Prace magisterskie - program antyplagiatowy

Search:

Działanie naganne, ma znaleźć zwalczane

Plagiaty są niestety codziennością na polskich uczelniach. Uczniowie zazwyczaj z całą/ pełną świadomością lub nieświadomie kradną własność intelektualną różnych ludzi i podpisują się, jakby była tych przed chwilą wspomnianych własną. To działanie naganne, które ma znajdować się zwalczane. Z tego powodu w tej chwili kobiety i mężczyźni piszący magisterki (i inne dzieła naukowe) powinny posiadać się na baczności - od groma uczelniach działają tak zwane programy antyplagiatowe.

Działanie względnie niewyszukane

To program komputerowy, jaki sprawdza, albo tekst oddany poprzez studencika nie jest skopiowany z innego źródła. Rzecz jasna pomija cytaty, które są dozwoloną formą. Samo jego działanie jest względnie zwykłe - ma jakąś bazę tekstów (książek, artykułów, tekstów internetowych), z jakimi porównuje pracę studencika. Jeżeli % powtórzeń jest za wysoki, autor może spodziewać się konsekwencji i oskarżenia o plagiat.
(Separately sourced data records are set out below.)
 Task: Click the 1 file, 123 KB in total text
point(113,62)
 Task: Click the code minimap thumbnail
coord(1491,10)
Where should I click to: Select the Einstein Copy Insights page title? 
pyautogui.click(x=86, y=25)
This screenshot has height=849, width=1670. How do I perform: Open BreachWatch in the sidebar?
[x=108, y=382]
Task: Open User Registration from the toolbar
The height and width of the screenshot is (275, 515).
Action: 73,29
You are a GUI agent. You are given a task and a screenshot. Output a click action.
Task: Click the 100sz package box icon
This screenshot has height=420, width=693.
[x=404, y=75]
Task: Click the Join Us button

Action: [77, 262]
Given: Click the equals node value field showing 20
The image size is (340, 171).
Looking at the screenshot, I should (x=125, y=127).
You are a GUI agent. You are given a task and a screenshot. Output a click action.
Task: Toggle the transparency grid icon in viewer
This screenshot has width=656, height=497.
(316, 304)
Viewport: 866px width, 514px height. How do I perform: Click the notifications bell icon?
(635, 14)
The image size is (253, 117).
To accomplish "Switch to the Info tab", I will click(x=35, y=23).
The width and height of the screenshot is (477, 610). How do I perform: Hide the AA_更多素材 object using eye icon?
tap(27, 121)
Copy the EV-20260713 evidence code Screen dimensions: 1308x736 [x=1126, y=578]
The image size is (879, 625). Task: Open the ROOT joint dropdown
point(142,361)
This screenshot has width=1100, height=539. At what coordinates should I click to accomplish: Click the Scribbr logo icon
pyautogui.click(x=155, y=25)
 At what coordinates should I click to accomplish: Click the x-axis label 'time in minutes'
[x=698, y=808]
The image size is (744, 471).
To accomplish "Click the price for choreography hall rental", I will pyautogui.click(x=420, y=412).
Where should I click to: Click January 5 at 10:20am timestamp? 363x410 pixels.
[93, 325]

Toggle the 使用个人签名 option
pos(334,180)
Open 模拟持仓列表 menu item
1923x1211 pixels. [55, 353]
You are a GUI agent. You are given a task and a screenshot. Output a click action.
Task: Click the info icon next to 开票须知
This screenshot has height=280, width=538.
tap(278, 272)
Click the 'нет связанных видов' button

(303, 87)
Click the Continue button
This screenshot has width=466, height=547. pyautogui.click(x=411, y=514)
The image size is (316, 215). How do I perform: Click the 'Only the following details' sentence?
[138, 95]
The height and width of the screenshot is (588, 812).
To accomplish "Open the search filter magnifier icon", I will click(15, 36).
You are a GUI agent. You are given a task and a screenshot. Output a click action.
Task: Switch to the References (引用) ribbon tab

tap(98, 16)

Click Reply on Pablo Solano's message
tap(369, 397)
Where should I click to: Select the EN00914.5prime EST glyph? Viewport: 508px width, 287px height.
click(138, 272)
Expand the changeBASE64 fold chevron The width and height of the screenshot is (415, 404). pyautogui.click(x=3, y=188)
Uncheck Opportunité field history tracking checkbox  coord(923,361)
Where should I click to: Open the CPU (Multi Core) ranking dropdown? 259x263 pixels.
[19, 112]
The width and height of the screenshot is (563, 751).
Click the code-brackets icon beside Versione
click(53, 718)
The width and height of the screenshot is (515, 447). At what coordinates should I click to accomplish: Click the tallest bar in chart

Stanowczo system atrakcyjny, albowiem

Sprawdzanie prac magisterkich oraz innych w systemach nie jest wciąż obowiązkiem na wszystkich polskich uczelniach, wszakże większość z nich już przekonało się z drugiej strony systemu walki z nieuczciwymi studentami. Z pewnością nie to jest system ciekawy, albowiem program może popełnić błąd - podając przykład błędnie odczytać cytowane obszary - wszakże bez wątpliwości to jest w dzisiejszych czasach najlepsze narzędzie do walki z plagiatami na polskich uczelniach.

Odnosi, może oskarżony

Magisterki albo licencjackie powinny zostać dziełem studencika - ma prawo korzystać on z cytatów albo parafraz, ależ ma obowiązek o tym poinformować w tekście. Kiedy tego nie odnosi, może zostać oskarżony o kradzież. Nie gorzej tego się ustrzec, bowiem rodzime prawo przewiduje dość surowe kary za tego rodzaju praktyki. Również student może zostać ukarany też przez samą uczelnie, a te nie lubią złodziei.